The effects of the program go far beyond transforming the participants. The aim is to change the country, community by community. When students leave the program, many will head back to their rural homes equipped with new knowledge and the confidence to teach others about the importance of sustainable environmental practices.
Many graduates serve on community water boards, volunteer with local organizations, attend university, or find careers that put their new skillsets to work.
When Miguel Molina returned home after finishing his YCC training, his community took note. Starting with his friends and family, Miguel began teaching others how to improve their habits through small actions like conserving water and picking up litter. Later he organized larger projects with fellow graduates, planning reforestation initiatives and educational visits.
“People created a new image from me. They see my actions, and then they start to change. They start to see things differently, even though they’re small things. They start to change, become aware.”
Recent graduate, Marta Solórzano, hopes to take her message even further. After completing the program, Marta is studying at a university to become an English teacher. The lessons she learned in the YCC have stayed close to her heart.
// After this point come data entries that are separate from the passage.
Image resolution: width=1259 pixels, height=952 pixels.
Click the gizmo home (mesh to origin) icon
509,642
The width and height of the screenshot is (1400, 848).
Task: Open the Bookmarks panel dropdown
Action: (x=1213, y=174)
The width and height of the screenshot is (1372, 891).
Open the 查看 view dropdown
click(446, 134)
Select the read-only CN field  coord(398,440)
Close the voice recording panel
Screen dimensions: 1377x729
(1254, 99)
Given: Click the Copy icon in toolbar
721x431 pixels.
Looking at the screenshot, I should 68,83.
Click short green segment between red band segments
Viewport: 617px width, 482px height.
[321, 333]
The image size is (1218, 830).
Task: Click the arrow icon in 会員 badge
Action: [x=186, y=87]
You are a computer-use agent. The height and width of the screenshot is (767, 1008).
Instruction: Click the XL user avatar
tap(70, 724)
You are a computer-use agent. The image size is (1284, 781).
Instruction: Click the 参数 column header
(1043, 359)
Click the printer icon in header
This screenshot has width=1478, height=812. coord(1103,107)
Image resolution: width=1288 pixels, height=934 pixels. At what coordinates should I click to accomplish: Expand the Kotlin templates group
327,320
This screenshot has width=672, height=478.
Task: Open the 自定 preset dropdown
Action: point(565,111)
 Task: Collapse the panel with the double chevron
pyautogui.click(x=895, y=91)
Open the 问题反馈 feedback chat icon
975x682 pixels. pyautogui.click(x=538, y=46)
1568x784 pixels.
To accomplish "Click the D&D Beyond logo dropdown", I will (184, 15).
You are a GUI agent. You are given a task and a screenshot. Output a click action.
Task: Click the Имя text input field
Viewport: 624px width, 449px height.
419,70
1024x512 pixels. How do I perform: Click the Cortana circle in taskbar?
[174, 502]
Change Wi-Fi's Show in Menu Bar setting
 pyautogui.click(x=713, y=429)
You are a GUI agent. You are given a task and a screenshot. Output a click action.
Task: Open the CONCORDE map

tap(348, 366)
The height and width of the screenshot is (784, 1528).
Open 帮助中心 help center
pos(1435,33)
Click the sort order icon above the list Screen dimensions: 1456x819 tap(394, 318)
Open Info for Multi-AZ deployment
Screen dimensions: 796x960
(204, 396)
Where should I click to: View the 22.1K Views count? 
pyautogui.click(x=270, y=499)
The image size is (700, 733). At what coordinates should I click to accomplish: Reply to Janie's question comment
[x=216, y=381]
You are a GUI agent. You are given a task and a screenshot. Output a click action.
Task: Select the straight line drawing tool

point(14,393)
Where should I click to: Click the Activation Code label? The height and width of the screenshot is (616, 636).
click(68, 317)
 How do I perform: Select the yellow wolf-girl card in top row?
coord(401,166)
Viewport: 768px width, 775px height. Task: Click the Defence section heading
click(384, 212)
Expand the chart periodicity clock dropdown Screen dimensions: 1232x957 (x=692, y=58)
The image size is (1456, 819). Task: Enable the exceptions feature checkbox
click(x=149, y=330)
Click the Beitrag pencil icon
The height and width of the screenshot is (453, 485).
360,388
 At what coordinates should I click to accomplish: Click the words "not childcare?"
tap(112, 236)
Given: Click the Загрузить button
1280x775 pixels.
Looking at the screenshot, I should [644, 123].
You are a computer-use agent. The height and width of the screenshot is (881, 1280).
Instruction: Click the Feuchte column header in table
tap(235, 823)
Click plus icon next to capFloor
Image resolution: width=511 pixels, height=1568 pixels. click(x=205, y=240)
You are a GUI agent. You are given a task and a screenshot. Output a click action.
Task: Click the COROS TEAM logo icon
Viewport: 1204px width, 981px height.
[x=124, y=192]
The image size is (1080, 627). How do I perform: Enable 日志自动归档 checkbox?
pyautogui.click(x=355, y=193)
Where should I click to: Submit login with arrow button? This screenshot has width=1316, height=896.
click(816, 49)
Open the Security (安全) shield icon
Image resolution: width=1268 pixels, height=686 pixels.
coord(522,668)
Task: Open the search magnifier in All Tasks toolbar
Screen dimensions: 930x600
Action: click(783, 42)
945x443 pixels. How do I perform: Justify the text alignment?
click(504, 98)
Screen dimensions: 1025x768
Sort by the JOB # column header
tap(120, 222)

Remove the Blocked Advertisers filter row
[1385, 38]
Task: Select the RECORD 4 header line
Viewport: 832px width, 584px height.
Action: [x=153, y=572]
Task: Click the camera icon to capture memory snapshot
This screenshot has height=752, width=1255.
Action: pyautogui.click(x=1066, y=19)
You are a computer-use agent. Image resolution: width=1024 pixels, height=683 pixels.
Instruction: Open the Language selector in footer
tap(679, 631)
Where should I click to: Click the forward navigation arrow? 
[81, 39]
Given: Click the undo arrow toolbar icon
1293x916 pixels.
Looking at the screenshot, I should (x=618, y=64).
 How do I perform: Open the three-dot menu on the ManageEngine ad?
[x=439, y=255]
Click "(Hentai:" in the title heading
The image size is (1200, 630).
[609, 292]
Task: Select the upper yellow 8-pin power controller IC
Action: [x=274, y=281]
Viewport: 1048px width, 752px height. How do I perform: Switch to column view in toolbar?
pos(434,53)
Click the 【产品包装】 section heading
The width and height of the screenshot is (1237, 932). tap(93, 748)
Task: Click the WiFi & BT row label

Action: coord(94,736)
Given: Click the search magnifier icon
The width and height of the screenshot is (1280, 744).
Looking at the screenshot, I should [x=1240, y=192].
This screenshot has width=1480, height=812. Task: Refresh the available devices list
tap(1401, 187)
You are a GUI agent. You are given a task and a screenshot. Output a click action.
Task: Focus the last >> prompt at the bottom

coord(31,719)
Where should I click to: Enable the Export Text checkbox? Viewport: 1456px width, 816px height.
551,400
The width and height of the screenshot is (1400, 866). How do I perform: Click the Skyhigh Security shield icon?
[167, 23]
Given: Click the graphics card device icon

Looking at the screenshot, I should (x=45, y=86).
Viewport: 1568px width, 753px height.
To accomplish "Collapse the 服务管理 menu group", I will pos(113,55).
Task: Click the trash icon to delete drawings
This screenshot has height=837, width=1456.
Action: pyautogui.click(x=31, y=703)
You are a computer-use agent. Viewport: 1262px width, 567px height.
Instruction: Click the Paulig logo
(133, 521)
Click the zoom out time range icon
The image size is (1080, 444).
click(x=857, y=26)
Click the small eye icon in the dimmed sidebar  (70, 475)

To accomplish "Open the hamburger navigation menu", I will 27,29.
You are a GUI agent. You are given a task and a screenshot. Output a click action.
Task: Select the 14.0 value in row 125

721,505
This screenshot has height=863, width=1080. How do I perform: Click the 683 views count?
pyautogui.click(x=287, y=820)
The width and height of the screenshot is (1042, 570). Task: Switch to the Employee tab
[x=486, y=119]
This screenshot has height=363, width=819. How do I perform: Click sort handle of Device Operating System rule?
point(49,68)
“As a future teacher, I want kids to understand the importance of natural resources. How can we raise environmental awareness in kids and make a change, convert these kids to be agents of change?”
The work has ended for the day and the team has changed out of their dusty uniforms. Dinner has concluded and the cohort spreads across the green lawn outside their dorms as the sun begins to set. A lively game of soccer plays out in one corner and volleyball in another. Students lay in hammocks reading quietly, detail the day’s events in journals, or chat excitedly on the steps of their rooms.
Luis quietly watches the scene from a distance. He understands that these students will not just leave with new knowledge and capacities, they will leave with memories that will last a lifetime. He knows that without this program, their lives would have looked very different. Many would have worked the farm like their parents and grandparents, others might be forced to emigrate, and some would have inevitably been swallowed up by the violence that comes with illegal drugs and gangs.
Yesterday theses participants were merely children without opportunity. Today they are young adults redefining their futures. Tomorrow they are the leaders of Honduras.